(Dataset items)
□ □ □

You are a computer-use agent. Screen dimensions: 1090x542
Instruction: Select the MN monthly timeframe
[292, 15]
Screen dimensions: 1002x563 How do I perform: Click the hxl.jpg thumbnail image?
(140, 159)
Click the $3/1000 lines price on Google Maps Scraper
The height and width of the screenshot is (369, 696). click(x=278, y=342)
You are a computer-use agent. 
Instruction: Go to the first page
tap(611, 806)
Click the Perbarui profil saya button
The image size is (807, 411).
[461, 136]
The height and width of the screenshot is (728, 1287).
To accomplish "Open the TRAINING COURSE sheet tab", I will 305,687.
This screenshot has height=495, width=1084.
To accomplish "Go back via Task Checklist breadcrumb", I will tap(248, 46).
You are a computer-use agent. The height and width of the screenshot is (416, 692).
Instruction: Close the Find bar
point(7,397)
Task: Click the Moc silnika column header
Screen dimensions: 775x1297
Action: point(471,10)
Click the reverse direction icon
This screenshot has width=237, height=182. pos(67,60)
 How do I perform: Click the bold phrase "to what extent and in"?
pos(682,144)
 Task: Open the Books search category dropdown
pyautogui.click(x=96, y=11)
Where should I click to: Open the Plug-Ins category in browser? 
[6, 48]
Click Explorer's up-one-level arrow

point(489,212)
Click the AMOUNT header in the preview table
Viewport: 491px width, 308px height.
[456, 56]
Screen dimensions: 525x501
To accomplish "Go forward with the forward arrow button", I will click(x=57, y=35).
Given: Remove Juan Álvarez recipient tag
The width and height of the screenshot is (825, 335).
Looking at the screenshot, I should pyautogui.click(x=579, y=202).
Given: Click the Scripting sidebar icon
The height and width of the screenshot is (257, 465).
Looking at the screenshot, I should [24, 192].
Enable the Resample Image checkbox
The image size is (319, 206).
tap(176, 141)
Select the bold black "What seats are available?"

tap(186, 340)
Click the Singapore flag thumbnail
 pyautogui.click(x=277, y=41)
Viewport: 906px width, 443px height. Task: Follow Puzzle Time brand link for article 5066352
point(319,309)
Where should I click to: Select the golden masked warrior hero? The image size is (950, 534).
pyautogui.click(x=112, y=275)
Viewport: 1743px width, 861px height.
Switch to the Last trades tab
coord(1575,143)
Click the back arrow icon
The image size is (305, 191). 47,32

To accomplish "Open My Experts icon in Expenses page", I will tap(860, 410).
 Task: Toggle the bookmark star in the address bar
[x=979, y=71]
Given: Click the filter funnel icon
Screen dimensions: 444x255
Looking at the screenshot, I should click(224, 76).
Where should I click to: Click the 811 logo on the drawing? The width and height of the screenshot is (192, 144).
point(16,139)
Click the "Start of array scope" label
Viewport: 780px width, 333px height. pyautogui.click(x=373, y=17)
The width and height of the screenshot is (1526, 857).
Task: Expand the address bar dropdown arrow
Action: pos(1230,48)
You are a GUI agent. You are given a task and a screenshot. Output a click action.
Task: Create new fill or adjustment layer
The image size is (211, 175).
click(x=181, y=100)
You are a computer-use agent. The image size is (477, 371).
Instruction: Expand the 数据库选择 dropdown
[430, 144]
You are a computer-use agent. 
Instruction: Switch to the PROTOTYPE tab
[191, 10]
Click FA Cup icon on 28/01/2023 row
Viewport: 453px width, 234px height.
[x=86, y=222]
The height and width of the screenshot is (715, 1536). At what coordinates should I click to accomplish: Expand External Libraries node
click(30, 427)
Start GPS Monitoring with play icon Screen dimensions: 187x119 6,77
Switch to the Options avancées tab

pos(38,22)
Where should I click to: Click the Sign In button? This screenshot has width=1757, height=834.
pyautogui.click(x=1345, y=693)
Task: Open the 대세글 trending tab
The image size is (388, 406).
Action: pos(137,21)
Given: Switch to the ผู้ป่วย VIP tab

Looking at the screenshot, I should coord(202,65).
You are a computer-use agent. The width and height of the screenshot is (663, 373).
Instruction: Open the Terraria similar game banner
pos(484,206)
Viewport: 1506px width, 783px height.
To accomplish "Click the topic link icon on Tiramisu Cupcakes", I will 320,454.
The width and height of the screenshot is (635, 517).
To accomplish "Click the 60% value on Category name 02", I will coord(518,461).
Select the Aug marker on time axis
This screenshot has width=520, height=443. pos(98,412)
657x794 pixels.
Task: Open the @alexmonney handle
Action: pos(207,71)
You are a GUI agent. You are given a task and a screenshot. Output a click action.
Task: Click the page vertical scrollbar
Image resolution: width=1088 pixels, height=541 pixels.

□ □ □

- BRIEF: Reproduce every line of the items above without any changes.

- ANSWER FOR THIS EXERCISE:
You are a computer-use agent. Screen dimensions: 1090x542
Instruction: Select the MN monthly timeframe
[292, 15]
Screen dimensions: 1002x563 How do I perform: Click the hxl.jpg thumbnail image?
(140, 159)
Click the $3/1000 lines price on Google Maps Scraper
The height and width of the screenshot is (369, 696). click(x=278, y=342)
You are a computer-use agent. 
Instruction: Go to the first page
tap(611, 806)
Click the Perbarui profil saya button
The image size is (807, 411).
[461, 136]
The height and width of the screenshot is (728, 1287).
To accomplish "Open the TRAINING COURSE sheet tab", I will 305,687.
This screenshot has height=495, width=1084.
To accomplish "Go back via Task Checklist breadcrumb", I will tap(248, 46).
You are a computer-use agent. The height and width of the screenshot is (416, 692).
Instruction: Close the Find bar
point(7,397)
Task: Click the Moc silnika column header
Screen dimensions: 775x1297
Action: point(471,10)
Click the reverse direction icon
This screenshot has width=237, height=182. pos(67,60)
 How do I perform: Click the bold phrase "to what extent and in"?
pos(682,144)
 Task: Open the Books search category dropdown
pyautogui.click(x=96, y=11)
Where should I click to: Open the Plug-Ins category in browser? 
[6, 48]
Click Explorer's up-one-level arrow

point(489,212)
Click the AMOUNT header in the preview table
Viewport: 491px width, 308px height.
[456, 56]
Screen dimensions: 525x501
To accomplish "Go forward with the forward arrow button", I will click(x=57, y=35).
Given: Remove Juan Álvarez recipient tag
The width and height of the screenshot is (825, 335).
Looking at the screenshot, I should pyautogui.click(x=579, y=202).
Given: Click the Scripting sidebar icon
The height and width of the screenshot is (257, 465).
Looking at the screenshot, I should [24, 192].
Enable the Resample Image checkbox
The image size is (319, 206).
tap(176, 141)
Select the bold black "What seats are available?"

tap(186, 340)
Click the Singapore flag thumbnail
 pyautogui.click(x=277, y=41)
Viewport: 906px width, 443px height. Task: Follow Puzzle Time brand link for article 5066352
point(319,309)
Where should I click to: Select the golden masked warrior hero? The image size is (950, 534).
pyautogui.click(x=112, y=275)
Viewport: 1743px width, 861px height.
Switch to the Last trades tab
coord(1575,143)
Click the back arrow icon
The image size is (305, 191). 47,32

To accomplish "Open My Experts icon in Expenses page", I will tap(860, 410).
 Task: Toggle the bookmark star in the address bar
[x=979, y=71]
Given: Click the filter funnel icon
Screen dimensions: 444x255
Looking at the screenshot, I should click(224, 76).
Where should I click to: Click the 811 logo on the drawing? The width and height of the screenshot is (192, 144).
point(16,139)
Click the "Start of array scope" label
Viewport: 780px width, 333px height. pyautogui.click(x=373, y=17)
The width and height of the screenshot is (1526, 857).
Task: Expand the address bar dropdown arrow
Action: pos(1230,48)
You are a GUI agent. You are given a task and a screenshot. Output a click action.
Task: Create new fill or adjustment layer
The image size is (211, 175).
click(x=181, y=100)
You are a computer-use agent. The image size is (477, 371).
Instruction: Expand the 数据库选择 dropdown
[430, 144]
You are a computer-use agent. 
Instruction: Switch to the PROTOTYPE tab
[191, 10]
Click FA Cup icon on 28/01/2023 row
Viewport: 453px width, 234px height.
[x=86, y=222]
The height and width of the screenshot is (715, 1536). At what coordinates should I click to accomplish: Expand External Libraries node
click(30, 427)
Start GPS Monitoring with play icon Screen dimensions: 187x119 6,77
Switch to the Options avancées tab

pos(38,22)
Where should I click to: Click the Sign In button? This screenshot has width=1757, height=834.
pyautogui.click(x=1345, y=693)
Task: Open the 대세글 trending tab
The image size is (388, 406).
Action: pos(137,21)
Given: Switch to the ผู้ป่วย VIP tab

Looking at the screenshot, I should coord(202,65).
You are a computer-use agent. The width and height of the screenshot is (663, 373).
Instruction: Open the Terraria similar game banner
pos(484,206)
Viewport: 1506px width, 783px height.
To accomplish "Click the topic link icon on Tiramisu Cupcakes", I will 320,454.
The width and height of the screenshot is (635, 517).
To accomplish "Click the 60% value on Category name 02", I will coord(518,461).
Select the Aug marker on time axis
This screenshot has width=520, height=443. pos(98,412)
657x794 pixels.
Task: Open the @alexmonney handle
Action: pos(207,71)
You are a GUI agent. You are given a task and a screenshot. Output a click action.
Task: Click the page vertical scrollbar
Image resolution: width=1088 pixels, height=541 pixels.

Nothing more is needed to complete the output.